-- Start Records shown --

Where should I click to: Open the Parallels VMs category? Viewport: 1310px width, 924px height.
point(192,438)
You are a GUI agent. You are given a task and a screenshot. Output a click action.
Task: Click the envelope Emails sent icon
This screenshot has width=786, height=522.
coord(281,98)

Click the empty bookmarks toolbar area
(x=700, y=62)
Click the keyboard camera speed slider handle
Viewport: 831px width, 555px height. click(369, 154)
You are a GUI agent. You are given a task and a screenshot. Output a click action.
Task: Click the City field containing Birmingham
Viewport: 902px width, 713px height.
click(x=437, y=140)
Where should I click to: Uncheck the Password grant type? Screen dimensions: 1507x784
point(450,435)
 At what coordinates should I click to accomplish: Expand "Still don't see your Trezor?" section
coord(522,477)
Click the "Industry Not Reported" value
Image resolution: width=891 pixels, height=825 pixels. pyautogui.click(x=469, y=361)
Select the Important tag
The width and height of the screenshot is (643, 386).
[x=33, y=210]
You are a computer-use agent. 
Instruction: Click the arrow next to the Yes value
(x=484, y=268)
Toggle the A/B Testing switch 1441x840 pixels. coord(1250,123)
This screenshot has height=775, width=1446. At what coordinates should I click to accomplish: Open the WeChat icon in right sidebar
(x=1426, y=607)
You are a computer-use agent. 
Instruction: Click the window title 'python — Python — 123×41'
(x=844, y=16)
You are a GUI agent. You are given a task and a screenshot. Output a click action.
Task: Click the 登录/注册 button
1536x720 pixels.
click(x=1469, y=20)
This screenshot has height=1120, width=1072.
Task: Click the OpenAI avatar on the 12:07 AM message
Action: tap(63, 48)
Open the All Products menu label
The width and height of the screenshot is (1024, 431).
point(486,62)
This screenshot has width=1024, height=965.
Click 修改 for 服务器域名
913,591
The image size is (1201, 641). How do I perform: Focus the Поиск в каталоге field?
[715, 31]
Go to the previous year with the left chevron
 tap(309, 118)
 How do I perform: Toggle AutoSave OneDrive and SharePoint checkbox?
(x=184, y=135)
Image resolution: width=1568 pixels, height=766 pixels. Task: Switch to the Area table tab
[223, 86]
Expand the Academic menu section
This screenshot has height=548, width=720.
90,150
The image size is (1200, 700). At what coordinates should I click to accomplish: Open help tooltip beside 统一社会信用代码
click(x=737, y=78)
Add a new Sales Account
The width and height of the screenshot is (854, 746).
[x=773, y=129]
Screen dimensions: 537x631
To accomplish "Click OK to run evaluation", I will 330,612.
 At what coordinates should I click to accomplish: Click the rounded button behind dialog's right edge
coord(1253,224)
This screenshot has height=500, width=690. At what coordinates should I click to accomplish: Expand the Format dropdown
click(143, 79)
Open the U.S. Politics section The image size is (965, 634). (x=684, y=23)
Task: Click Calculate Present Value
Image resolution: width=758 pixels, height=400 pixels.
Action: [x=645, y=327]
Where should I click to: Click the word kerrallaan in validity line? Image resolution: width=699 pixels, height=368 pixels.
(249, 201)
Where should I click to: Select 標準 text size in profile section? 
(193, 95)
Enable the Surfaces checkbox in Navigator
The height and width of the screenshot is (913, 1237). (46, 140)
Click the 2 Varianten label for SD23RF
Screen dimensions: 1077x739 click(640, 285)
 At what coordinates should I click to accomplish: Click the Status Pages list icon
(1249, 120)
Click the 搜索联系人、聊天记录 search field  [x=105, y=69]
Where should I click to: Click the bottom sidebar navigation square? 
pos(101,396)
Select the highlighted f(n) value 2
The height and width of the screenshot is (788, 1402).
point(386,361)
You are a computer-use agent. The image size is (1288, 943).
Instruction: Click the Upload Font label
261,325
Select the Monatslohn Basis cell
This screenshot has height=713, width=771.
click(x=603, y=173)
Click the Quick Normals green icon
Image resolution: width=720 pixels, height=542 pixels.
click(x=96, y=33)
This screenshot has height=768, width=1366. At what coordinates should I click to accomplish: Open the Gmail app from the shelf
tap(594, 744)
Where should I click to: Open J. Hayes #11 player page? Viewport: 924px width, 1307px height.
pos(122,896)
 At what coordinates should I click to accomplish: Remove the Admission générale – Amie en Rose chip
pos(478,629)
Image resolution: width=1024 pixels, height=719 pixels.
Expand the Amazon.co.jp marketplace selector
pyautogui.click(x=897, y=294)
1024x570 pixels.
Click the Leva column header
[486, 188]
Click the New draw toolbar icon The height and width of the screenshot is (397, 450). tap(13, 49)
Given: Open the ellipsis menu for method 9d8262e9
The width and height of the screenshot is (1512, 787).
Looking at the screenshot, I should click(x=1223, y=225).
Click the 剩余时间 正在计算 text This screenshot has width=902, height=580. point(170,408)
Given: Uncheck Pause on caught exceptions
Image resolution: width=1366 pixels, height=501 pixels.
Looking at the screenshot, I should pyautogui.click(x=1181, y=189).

-- End Records shown --

Task to carry out
Could you reproduce all of the material above, line for line, with nothing altered?

Exercise result
Where should I click to: Open the Parallels VMs category? Viewport: 1310px width, 924px height.
point(192,438)
You are a GUI agent. You are given a task and a screenshot. Output a click action.
Task: Click the envelope Emails sent icon
This screenshot has width=786, height=522.
coord(281,98)

Click the empty bookmarks toolbar area
(x=700, y=62)
Click the keyboard camera speed slider handle
Viewport: 831px width, 555px height. click(369, 154)
You are a GUI agent. You are given a task and a screenshot. Output a click action.
Task: Click the City field containing Birmingham
Viewport: 902px width, 713px height.
click(x=437, y=140)
Where should I click to: Uncheck the Password grant type? Screen dimensions: 1507x784
point(450,435)
 At what coordinates should I click to accomplish: Expand "Still don't see your Trezor?" section
coord(522,477)
Click the "Industry Not Reported" value
Image resolution: width=891 pixels, height=825 pixels. pyautogui.click(x=469, y=361)
Select the Important tag
The width and height of the screenshot is (643, 386).
[x=33, y=210]
You are a computer-use agent. 
Instruction: Click the arrow next to the Yes value
(x=484, y=268)
Toggle the A/B Testing switch 1441x840 pixels. coord(1250,123)
This screenshot has height=775, width=1446. At what coordinates should I click to accomplish: Open the WeChat icon in right sidebar
(x=1426, y=607)
You are a computer-use agent. 
Instruction: Click the window title 'python — Python — 123×41'
(x=844, y=16)
You are a GUI agent. You are given a task and a screenshot. Output a click action.
Task: Click the 登录/注册 button
1536x720 pixels.
click(x=1469, y=20)
This screenshot has height=1120, width=1072.
Task: Click the OpenAI avatar on the 12:07 AM message
Action: tap(63, 48)
Open the All Products menu label
The width and height of the screenshot is (1024, 431).
point(486,62)
This screenshot has width=1024, height=965.
Click 修改 for 服务器域名
913,591
The image size is (1201, 641). How do I perform: Focus the Поиск в каталоге field?
[715, 31]
Go to the previous year with the left chevron
 tap(309, 118)
 How do I perform: Toggle AutoSave OneDrive and SharePoint checkbox?
(x=184, y=135)
Image resolution: width=1568 pixels, height=766 pixels. Task: Switch to the Area table tab
[223, 86]
Expand the Academic menu section
This screenshot has height=548, width=720.
90,150
The image size is (1200, 700). At what coordinates should I click to accomplish: Open help tooltip beside 统一社会信用代码
click(x=737, y=78)
Add a new Sales Account
The width and height of the screenshot is (854, 746).
[x=773, y=129]
Screen dimensions: 537x631
To accomplish "Click OK to run evaluation", I will 330,612.
 At what coordinates should I click to accomplish: Click the rounded button behind dialog's right edge
coord(1253,224)
This screenshot has height=500, width=690. At what coordinates should I click to accomplish: Expand the Format dropdown
click(143, 79)
Open the U.S. Politics section The image size is (965, 634). (x=684, y=23)
Task: Click Calculate Present Value
Image resolution: width=758 pixels, height=400 pixels.
Action: [x=645, y=327]
Where should I click to: Click the word kerrallaan in validity line? Image resolution: width=699 pixels, height=368 pixels.
(249, 201)
Where should I click to: Select 標準 text size in profile section? 
(193, 95)
Enable the Surfaces checkbox in Navigator
The height and width of the screenshot is (913, 1237). (46, 140)
Click the 2 Varianten label for SD23RF
Screen dimensions: 1077x739 click(640, 285)
 At what coordinates should I click to accomplish: Click the Status Pages list icon
(1249, 120)
Click the 搜索联系人、聊天记录 search field  [x=105, y=69]
Where should I click to: Click the bottom sidebar navigation square? 
pos(101,396)
Select the highlighted f(n) value 2
The height and width of the screenshot is (788, 1402).
point(386,361)
You are a computer-use agent. The image size is (1288, 943).
Instruction: Click the Upload Font label
261,325
Select the Monatslohn Basis cell
This screenshot has height=713, width=771.
click(x=603, y=173)
Click the Quick Normals green icon
Image resolution: width=720 pixels, height=542 pixels.
click(x=96, y=33)
This screenshot has height=768, width=1366. At what coordinates should I click to accomplish: Open the Gmail app from the shelf
tap(594, 744)
Where should I click to: Open J. Hayes #11 player page? Viewport: 924px width, 1307px height.
pos(122,896)
 At what coordinates should I click to accomplish: Remove the Admission générale – Amie en Rose chip
pos(478,629)
Image resolution: width=1024 pixels, height=719 pixels.
Expand the Amazon.co.jp marketplace selector
pyautogui.click(x=897, y=294)
1024x570 pixels.
Click the Leva column header
[486, 188]
Click the New draw toolbar icon The height and width of the screenshot is (397, 450). tap(13, 49)
Given: Open the ellipsis menu for method 9d8262e9
The width and height of the screenshot is (1512, 787).
Looking at the screenshot, I should click(x=1223, y=225).
Click the 剩余时间 正在计算 text This screenshot has width=902, height=580. point(170,408)
Given: Uncheck Pause on caught exceptions
Image resolution: width=1366 pixels, height=501 pixels.
Looking at the screenshot, I should pyautogui.click(x=1181, y=189).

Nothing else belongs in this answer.